As someone who regularly plays online games, I’ve gotten used to this sort of behavior. That shouldn’t have been necessary, but I have. It’s just something you learn to tolerate online; it’s what happens when children (and mewling man-children) with more aggression than sense are given the freedom to belch out senseless garbage whenever they see fit, all in a desperate bid for attention.
It’s not okay, and it needs to change – particularly when these same immature individuals focus their crosshairs on people the development space.
These are people who have, in many cases, poured their heart and soul into game development. They are men and women who work long hours to bring you the games you want. If the only real ‘thanks’ they get for all the hard work they’ve put in is a torrent of hatred, do you honestly think they’re going to want to keep developing? Do you seriously believe that they’ll still be able to grasp that spark; that passion that got them creating in the first place?
I know I wouldn’t be able to. I also know I’m not the only person who sees the potential this trend has to damage the games industry.
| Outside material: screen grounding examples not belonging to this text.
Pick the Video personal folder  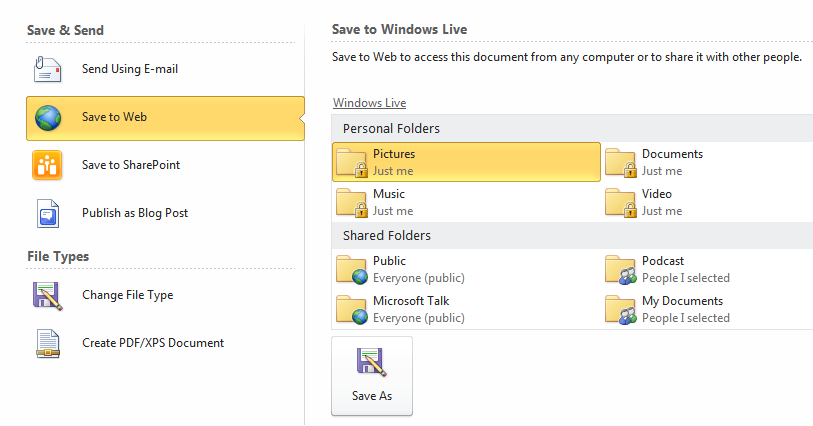pyautogui.click(x=707, y=202)
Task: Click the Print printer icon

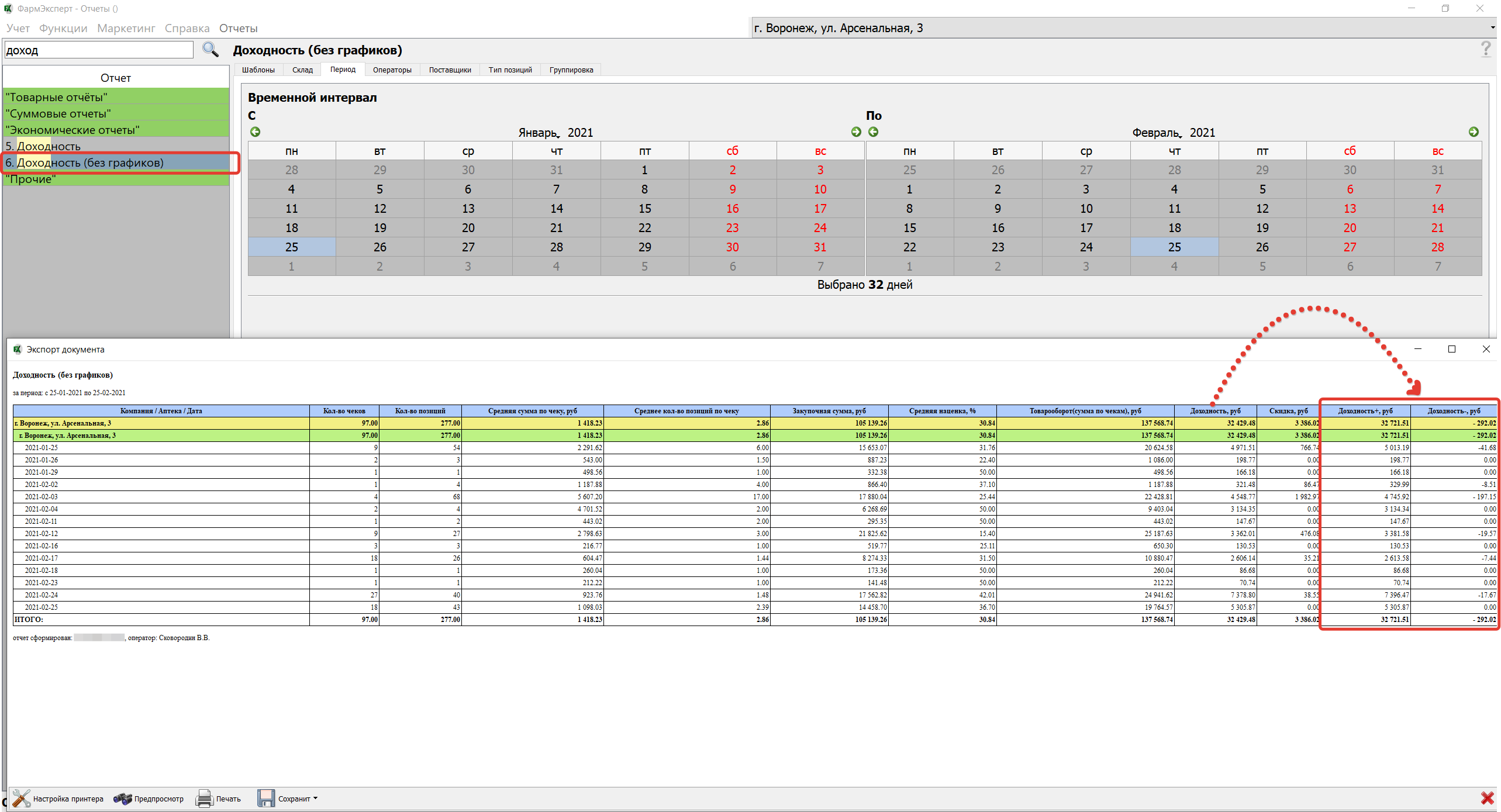Action: [x=205, y=798]
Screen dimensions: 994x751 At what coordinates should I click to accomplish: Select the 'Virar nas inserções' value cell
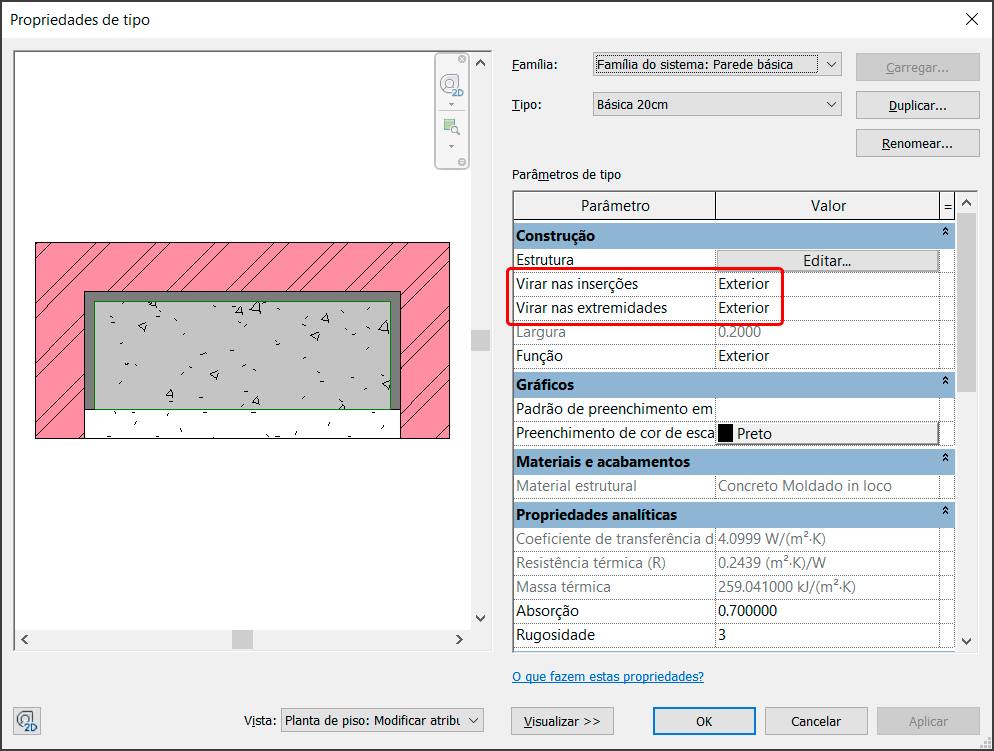(x=827, y=284)
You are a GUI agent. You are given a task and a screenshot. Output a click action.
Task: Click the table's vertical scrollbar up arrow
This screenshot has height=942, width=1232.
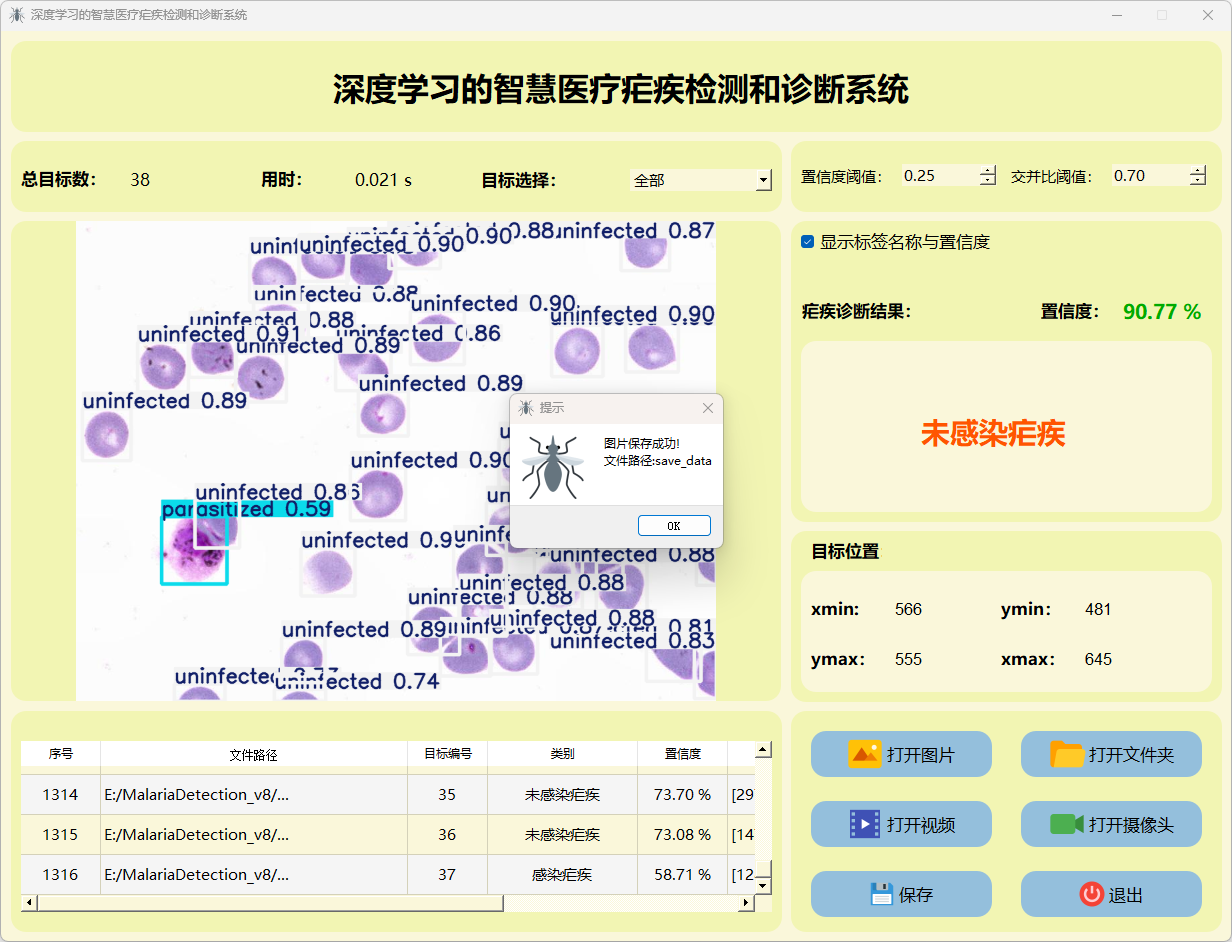pyautogui.click(x=763, y=750)

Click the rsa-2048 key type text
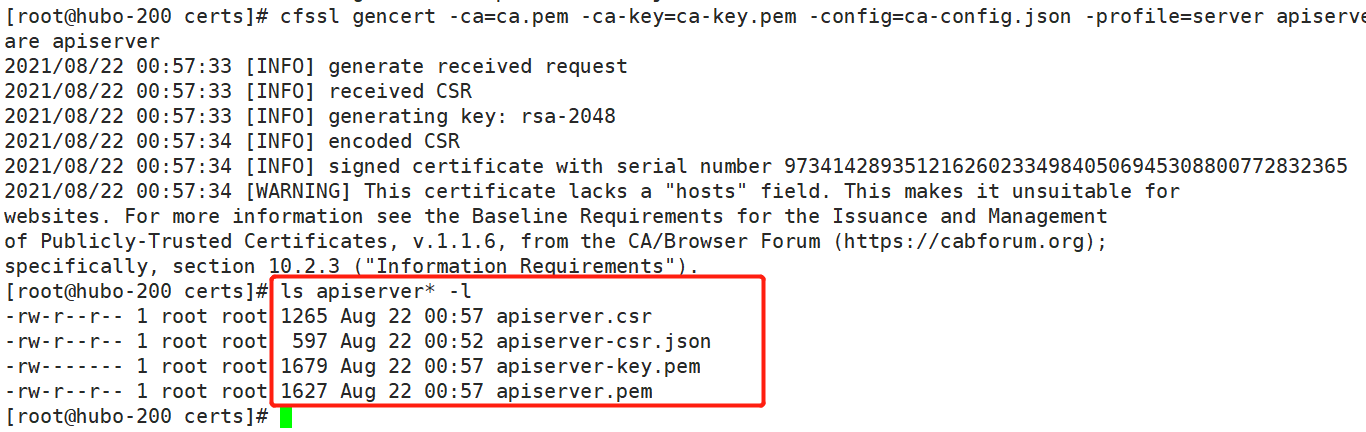567,116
“I don’t want to speak for anyone,” said 2K’s Ken Levine to Eurogamer, “but there are guys who I respect and like who walked away from the space because it’s just not worth the trouble any more. Especially if you’ve got families and got lives. Everybody’s entitled to do what they want to do, but just like the developer at some point is entitled to say, you know what? It just isn’t worth it for me anymore.”
Look, folks. This isn’t just some rant. This has the potential to erode game development in a very real way, to the point that the International Game Developer’s Association is looking into the formation of a support group specifically geared towards helping developers deal with harassment. As gamers, it’s both disgusting and disgraceful that we’re allowing behavior like this to continue.
But what can we do in response? How can we overcome the overwhelming negativity that seems poised to consume our industry? How can we sift through all the offal?
As I’ve rambled on enough, I’m going to leave you with a single idea: the next time you play a game you particularly enjoy, find out who the developer is. Track down the people responsible, and make it a point to tell them exactly how you feel. Thank them for their hard work. If enough people start doing this on a regular basis, maybe it’ll help drown out the goons who’ve made the Internet their personal hate-box.
Or maybe I’m just a bleeding heart nobody who should go die and get stabbed in a fire after being repeatedly sodomized by a large man of some nondescript nationality.
The problem of developer harassment is something I’m going to explore in greater depth later, and you can bet I’ll be making a number of references to Extra Credits’ excellent podcast on harassment in the games community when I do. For now, keep on playing; I’ll catch you all later.